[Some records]
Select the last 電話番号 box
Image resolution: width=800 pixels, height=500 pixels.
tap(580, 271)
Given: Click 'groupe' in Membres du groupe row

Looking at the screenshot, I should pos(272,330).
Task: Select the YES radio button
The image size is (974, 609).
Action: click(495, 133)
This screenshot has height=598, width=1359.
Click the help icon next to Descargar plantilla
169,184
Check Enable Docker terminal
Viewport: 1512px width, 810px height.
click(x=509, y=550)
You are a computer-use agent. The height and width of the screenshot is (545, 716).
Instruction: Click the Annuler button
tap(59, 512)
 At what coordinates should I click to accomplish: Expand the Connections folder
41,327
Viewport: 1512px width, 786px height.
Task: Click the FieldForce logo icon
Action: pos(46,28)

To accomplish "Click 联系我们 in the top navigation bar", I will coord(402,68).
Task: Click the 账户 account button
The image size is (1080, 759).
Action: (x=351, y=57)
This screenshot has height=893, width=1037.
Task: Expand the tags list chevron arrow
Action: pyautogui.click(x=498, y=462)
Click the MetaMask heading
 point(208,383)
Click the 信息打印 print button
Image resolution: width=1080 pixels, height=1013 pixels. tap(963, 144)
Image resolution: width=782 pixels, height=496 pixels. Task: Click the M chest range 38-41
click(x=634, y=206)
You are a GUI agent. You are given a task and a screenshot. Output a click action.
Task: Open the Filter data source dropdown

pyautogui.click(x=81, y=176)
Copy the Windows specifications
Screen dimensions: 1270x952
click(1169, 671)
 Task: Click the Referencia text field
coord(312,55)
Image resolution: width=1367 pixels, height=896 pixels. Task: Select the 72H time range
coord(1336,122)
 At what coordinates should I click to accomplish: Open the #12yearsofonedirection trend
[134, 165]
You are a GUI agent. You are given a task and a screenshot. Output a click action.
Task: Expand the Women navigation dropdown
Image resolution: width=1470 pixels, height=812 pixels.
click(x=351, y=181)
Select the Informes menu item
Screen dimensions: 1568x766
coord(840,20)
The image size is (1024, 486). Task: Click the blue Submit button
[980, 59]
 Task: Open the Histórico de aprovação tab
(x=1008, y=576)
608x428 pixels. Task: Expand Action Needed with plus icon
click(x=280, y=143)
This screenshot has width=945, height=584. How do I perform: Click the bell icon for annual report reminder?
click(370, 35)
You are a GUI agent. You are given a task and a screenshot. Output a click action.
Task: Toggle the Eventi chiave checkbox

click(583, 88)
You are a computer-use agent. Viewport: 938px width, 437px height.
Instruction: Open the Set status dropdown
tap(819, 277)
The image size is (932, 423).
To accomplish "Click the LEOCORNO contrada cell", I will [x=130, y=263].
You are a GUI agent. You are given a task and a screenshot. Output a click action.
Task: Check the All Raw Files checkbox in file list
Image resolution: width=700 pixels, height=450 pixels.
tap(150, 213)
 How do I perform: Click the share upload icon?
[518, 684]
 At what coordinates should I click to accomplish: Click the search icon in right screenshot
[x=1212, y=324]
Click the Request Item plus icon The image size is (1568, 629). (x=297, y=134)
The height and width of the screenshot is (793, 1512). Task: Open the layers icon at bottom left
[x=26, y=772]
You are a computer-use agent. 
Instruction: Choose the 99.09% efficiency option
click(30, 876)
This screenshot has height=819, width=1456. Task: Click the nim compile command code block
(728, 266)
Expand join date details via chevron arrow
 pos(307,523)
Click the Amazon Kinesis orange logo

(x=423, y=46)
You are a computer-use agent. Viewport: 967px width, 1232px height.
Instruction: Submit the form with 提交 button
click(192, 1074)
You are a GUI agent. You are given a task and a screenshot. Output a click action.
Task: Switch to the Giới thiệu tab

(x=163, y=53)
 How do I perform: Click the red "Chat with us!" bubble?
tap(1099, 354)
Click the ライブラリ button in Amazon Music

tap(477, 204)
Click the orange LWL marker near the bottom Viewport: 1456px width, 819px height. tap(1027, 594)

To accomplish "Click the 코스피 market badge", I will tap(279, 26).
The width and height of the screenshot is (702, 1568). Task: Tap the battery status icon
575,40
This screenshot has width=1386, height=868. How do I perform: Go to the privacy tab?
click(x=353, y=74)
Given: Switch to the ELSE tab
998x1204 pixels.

# What is required
Update the part of the records that opens with the line containing "Image resolution: width=782" and closes with the line containing "click(x=634, y=206)" by replacing "chest" with "waist", leaving everything else unchanged.

# Result for this exercise
Image resolution: width=782 pixels, height=496 pixels. Task: Click the M waist range 38-41
click(x=634, y=206)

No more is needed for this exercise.